Bölge Adliye Mahkemesinin yukarıda belirtilen kararına karşı süresi içinde davacı idare vekili temyiz isteminde bulunmuştur.

B. Temyiz Sebepleri

Davacı idare vekili temyiz dilekçesinde özetle; istinaf dilekçesinde ileri sürdüğü sebepleri tekrar ederek kararının bozulmasını talep etmiştir.

C. Gerekçe

1. Uyuşmazlık ve Hukukî Nitelendirme

Uyuşmazlık, 2942 sayılı Kanunu’nun mülga 17 nci maddesi uyarınca tescil istemine ilişkindir.

2. İlgili Hukuk

1.6100 sayılı Kanun 369 uncu maddesinin birinci fıkrası ile 370 ve 371 inci maddeleri.

2. 2942 sayılı Kanun’un mülga 17 nci maddesi.

3. Değerlendirme

1. Bölge adliye mahkemelerinin nihai kararlarının bozulması 6100 sayılı Kanun'un 371 inci maddesi ile 369 uncu maddesinin birinci fıkrasında yer alan sebeplerden birinin varlığı hâlinde mümkündür.

2.Dava konusu taşınmazın davacı idarece kamulaştırılması nedeniyle işbu davanın açıldığı, davacı idare tarafından dava açılmadan önce davalıların ferağ vermeleri yönünde davet edilmediği ve davalının ilk duruşmadan önce davayı kabul ettiği nazara alındığında, davanın kabulü ile davacı idare lehine vekâlet ücretine karar verilmemesinde bir isabetsizlik bulunmamaktadır.

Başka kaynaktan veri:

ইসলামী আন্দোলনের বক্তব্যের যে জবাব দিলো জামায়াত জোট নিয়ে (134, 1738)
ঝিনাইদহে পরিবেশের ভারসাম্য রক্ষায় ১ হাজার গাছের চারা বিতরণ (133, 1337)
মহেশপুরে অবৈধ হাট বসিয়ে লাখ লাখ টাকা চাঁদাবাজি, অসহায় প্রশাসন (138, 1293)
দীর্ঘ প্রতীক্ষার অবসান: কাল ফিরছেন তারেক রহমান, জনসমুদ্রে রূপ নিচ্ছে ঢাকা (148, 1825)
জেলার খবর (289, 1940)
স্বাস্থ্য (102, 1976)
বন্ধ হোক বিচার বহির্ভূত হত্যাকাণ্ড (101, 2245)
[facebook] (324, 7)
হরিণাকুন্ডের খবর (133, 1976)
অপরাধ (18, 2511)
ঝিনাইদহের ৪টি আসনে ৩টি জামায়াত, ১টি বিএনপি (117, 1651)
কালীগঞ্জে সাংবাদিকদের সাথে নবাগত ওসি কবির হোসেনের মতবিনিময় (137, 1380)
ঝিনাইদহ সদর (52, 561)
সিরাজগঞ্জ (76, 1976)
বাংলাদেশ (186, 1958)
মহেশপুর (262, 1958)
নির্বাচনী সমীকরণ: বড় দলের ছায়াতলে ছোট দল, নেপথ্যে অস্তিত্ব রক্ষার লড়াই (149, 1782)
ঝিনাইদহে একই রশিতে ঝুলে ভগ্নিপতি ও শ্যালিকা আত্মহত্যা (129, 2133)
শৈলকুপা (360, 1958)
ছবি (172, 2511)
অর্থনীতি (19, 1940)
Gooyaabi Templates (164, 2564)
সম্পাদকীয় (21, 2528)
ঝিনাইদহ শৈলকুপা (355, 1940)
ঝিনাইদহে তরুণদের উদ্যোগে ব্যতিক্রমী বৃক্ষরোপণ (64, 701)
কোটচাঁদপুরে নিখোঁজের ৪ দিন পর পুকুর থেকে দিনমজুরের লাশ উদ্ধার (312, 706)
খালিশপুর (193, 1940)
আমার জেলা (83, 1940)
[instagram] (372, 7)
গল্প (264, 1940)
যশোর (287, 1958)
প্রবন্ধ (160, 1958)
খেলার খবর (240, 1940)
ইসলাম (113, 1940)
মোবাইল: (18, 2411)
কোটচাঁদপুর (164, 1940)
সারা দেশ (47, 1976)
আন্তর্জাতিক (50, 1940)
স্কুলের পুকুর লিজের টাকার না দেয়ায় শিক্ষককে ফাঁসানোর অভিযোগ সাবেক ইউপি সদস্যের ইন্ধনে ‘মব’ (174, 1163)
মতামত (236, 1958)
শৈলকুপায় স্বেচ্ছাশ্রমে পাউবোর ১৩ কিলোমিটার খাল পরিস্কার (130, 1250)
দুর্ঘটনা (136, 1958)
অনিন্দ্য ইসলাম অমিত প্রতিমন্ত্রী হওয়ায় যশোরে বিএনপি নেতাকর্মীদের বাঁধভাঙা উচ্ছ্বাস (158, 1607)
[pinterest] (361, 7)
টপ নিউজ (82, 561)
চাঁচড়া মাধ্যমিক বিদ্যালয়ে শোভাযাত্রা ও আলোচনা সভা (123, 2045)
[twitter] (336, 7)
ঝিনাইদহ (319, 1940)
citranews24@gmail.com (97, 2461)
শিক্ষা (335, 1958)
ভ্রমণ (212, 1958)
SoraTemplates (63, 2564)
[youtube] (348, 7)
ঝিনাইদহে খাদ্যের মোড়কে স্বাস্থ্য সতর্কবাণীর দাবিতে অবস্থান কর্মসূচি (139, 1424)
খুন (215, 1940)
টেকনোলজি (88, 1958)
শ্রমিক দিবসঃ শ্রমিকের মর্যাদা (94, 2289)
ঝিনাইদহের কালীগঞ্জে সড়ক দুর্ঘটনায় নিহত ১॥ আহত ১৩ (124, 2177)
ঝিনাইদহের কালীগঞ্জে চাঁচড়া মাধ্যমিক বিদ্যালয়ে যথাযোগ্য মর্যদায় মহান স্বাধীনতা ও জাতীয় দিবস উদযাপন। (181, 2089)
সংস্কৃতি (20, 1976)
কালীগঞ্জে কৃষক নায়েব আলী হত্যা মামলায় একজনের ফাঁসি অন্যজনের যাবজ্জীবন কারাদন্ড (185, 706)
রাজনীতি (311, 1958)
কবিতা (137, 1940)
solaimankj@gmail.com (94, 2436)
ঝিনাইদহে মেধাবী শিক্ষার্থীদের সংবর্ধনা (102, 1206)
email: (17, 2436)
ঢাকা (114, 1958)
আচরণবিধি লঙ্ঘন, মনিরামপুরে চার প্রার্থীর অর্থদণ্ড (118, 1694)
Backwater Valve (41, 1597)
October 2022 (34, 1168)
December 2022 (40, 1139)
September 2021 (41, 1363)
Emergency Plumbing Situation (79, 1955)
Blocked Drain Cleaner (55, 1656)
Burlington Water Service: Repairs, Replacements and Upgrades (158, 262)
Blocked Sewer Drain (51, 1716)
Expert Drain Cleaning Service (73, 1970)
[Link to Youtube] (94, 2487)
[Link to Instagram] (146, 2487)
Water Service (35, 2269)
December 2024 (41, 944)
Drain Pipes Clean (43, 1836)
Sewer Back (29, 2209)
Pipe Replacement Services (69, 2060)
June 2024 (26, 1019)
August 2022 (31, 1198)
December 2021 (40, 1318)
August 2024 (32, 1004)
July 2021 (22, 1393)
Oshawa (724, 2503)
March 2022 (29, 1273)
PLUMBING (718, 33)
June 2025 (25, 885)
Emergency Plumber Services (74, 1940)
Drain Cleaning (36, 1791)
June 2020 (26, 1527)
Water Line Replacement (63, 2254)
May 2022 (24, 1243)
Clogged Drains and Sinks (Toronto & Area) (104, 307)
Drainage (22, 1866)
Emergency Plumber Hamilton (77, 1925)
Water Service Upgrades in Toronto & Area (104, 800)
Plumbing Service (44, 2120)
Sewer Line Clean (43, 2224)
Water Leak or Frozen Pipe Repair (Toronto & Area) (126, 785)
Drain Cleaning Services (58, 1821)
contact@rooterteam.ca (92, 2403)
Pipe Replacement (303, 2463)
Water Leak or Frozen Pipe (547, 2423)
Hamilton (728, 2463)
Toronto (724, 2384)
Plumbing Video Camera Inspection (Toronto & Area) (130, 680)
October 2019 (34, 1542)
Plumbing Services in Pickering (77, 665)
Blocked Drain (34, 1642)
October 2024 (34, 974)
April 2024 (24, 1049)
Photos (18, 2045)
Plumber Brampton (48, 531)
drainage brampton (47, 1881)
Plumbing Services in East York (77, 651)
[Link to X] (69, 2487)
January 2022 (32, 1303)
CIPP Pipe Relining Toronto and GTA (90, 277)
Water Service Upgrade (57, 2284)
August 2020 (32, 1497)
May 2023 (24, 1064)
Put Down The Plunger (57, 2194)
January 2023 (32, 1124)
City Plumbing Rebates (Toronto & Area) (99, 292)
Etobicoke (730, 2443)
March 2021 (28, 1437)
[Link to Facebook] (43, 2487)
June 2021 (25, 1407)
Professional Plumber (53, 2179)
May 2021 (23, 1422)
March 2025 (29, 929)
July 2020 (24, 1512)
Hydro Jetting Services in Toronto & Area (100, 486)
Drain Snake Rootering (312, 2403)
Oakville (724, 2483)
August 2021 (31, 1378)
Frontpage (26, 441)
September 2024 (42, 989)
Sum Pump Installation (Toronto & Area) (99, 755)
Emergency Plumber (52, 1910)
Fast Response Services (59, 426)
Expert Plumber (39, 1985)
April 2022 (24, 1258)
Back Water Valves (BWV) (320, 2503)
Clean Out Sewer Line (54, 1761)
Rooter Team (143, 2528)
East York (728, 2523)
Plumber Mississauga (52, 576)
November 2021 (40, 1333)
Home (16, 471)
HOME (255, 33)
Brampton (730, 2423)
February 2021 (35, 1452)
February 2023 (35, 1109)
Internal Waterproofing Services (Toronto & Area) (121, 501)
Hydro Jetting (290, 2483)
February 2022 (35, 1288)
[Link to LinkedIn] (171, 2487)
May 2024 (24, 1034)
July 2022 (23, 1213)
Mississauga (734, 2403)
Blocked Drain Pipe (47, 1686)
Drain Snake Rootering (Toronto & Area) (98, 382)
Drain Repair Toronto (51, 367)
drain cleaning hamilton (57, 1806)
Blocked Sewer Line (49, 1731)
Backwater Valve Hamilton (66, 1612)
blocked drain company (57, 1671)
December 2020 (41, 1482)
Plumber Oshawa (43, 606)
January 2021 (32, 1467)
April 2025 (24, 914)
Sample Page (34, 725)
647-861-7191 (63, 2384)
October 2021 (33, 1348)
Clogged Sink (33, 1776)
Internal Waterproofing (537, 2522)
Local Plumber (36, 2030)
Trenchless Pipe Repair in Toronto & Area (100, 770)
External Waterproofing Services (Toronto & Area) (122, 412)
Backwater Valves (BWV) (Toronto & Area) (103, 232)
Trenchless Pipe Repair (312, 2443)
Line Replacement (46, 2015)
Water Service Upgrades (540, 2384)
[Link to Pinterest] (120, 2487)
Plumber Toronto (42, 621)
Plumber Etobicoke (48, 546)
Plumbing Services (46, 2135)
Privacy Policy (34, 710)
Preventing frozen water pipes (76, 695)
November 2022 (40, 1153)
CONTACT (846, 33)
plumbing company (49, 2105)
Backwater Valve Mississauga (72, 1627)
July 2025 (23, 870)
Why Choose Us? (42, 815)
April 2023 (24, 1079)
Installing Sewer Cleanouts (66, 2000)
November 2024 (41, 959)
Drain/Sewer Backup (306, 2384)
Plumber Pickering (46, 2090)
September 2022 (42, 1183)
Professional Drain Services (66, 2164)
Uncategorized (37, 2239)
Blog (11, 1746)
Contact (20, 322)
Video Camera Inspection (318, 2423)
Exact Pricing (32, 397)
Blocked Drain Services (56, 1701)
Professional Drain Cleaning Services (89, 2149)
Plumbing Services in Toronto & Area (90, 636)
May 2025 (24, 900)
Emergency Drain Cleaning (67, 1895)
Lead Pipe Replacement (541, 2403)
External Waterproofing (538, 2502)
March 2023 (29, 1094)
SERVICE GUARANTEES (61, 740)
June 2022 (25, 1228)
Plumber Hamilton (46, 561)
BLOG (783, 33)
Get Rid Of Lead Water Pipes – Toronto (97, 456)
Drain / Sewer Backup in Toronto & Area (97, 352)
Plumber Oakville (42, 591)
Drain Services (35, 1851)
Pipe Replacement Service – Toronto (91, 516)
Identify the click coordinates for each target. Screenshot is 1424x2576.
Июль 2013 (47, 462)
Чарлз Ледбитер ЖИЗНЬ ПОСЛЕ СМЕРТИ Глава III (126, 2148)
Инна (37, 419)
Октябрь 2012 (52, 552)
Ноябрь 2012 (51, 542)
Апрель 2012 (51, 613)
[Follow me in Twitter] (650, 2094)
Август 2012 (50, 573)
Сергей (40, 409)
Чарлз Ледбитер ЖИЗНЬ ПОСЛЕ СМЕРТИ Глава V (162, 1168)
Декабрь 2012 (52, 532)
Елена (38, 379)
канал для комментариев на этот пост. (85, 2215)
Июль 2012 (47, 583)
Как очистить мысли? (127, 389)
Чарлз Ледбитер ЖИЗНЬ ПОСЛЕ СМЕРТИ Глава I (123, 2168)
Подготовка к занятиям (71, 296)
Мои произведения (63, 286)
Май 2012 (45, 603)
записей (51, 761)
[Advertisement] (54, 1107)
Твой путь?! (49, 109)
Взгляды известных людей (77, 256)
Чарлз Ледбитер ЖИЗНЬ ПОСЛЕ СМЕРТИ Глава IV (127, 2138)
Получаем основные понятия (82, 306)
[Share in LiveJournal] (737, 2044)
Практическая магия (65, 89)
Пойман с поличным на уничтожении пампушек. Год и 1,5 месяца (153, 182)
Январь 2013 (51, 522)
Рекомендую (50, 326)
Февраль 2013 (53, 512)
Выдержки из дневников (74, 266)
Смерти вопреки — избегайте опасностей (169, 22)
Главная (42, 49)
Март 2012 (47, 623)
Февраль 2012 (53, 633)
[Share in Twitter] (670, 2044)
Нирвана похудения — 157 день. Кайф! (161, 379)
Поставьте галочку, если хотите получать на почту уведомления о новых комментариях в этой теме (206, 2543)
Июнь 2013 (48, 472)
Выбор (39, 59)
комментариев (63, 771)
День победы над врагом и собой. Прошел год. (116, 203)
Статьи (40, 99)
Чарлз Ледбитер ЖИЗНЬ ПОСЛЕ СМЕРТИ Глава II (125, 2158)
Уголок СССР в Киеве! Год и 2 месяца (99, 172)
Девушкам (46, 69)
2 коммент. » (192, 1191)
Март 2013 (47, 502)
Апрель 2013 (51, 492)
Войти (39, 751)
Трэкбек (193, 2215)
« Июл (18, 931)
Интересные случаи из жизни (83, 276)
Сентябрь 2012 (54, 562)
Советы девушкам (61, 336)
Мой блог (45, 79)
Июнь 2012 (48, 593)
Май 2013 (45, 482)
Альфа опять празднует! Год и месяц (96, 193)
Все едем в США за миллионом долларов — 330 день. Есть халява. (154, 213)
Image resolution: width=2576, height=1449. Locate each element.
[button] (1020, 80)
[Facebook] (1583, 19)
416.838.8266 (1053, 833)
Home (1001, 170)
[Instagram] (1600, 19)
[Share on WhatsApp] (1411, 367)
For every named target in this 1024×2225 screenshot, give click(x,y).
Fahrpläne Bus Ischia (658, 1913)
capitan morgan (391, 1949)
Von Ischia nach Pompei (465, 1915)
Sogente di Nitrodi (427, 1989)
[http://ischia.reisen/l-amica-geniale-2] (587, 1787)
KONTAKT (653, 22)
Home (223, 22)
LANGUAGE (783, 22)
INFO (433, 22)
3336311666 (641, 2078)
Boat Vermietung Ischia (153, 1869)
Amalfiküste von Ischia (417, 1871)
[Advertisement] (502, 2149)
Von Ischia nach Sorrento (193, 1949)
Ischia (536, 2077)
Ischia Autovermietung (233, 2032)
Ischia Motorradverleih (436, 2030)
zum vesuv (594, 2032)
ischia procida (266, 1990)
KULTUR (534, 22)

3.Temyizen incelenen karar, tarafların karşılıklı iddia ve savunmalarına, dayandıkları belgelere, uyuşmazlığa uygulanması gereken hukuk kuralları ile hukuki ilişkinin nitelendirilmesine, dava şartlarına, yargılama ve ispat kuralları ile kararda belirtilen gerekçelere göre usul ve kanuna uygun olup temyiz dilekçesinde ileri sürülen nedenler kararın bozulmasını gerektirecek nitelikte görülmemiştir.

VI. KARAR

Açıklanan sebeplerle;

Davacı idare vekilinin yerinde görülmeyen tüm temyiz itirazlarının reddiyle usul ve kanuna uygun Bölge Adliye Mahkemesi kararının 6100 sayılı Kanun’un 370 inci maddesinin birinci fıkrası uyarınca ONANMASINA,

Davacı idare harçtan muaf olduğundan harç alınmasına yer olmadığına,

Dosyanın İlk Derece Mahkemesine, kararın bir örneğinin Bölge Adliye Mahkemesine gönderilmesine,

30.10.2023 tarihinde oy birliğiyle karar verildi.